Jun 3, 2020
Cinematheque stands in complete solidarity with Black, Indigenous and other POC and minority groups in Winnipeg, Canada and around the world. The deaths of George Floyd, Regis Korchinski-Paquet, Eisha Hudson and many, many others at the hands of the police have truly sickened and deeply saddened us. But this is not about us. As a staff of predominantly white people, we have a duty to take a step back and to use our platform and reach to elevate the voices of those that have been silenced by police brutality and centuries of racist law enforcement, public policy, judicial systems, art practices and social attitudes. We must focus our resources on promoting POC creators. We must stand strong in allyship. We are always learning, growing, and most importantly, listening. We encourage POC artists and filmmakers to reach out to us to let us know how we can better help their voices be heard.
The recent protests and uprisings in the United States and now Canada have been difficult to watch, because of the militaristic and oppressive response of various U.S. governments, and the opportunistic looting and destructiveness by some. But, they have also given the world hope; hope that people can cross racial, ethnic, religious, cultural, political and socio-economic barriers to fight together against oppression; hope that through force and determination a real and categorical change can be made in our policing and judicial systems; and hope in the power of art to bring people together, help educate them and create awareness, inspire them to action and feel empathy for others.
Please do what you can to help the fight.
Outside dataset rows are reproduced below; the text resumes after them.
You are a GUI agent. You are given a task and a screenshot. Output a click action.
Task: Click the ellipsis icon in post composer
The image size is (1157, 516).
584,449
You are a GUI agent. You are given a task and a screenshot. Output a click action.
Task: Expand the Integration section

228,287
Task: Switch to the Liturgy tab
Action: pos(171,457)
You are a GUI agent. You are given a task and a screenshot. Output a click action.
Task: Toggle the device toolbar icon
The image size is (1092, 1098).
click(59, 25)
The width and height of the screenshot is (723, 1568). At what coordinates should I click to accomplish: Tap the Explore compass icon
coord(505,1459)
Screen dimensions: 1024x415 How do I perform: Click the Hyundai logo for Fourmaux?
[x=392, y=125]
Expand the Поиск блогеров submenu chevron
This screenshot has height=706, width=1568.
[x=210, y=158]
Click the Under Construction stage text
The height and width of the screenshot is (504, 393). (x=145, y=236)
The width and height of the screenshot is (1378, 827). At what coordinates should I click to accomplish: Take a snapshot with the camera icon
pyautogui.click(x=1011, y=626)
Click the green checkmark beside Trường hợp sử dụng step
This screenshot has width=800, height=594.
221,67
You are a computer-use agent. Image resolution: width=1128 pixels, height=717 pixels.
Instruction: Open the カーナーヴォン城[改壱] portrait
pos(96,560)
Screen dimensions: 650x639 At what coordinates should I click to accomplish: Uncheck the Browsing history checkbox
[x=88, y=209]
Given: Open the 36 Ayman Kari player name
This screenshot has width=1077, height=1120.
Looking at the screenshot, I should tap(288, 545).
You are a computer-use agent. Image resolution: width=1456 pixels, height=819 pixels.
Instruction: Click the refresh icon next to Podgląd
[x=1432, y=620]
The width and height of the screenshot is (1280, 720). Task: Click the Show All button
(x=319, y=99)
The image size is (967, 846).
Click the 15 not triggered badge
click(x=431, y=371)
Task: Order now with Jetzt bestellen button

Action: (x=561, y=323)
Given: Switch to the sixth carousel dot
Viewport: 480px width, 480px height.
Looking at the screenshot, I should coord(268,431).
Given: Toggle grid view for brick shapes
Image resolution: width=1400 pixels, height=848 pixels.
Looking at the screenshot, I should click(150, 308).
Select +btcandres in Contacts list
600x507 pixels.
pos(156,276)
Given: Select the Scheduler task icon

Whether that’s educating yourself on the history and struggles of people of colour, reflecting on your own privilege, asking those in the fight how they are doing and you can help them, engaging with art and content created by marginalized groups, calling out the casual or overt racism you see around you, or if you’re able, taking part in a protest or rally like the one being held Friday, June 5 at 6pm at the Legislative Building that is being organized by Justice 4 Black Lives Winnipeg. We encourage you to learn more about how you can be an ally in this particular call to action: @justice4blackliveswinnipeg and hope to see you on Friday.
Streaming now on our website – FREE OF CHARGE – is the 2015 film Cincinnati Goddamn (April Martin, Paul Hill), which in painful detail chronicles that city’s struggle with police brutality and white oppression, particularly during the tragic period of 1995-2001, when 15 young black men were killed at the hands of police. The film traces the systemic racism and systematic injustice suffered by the victims and families of those killed and the resulting community uprising which, with instructive prescience, forecasts our current moment, showing that institutional racism and violence are cyclical, and that we haven’t progressed as far as some think we have. Thanks to Paul Hill for the film.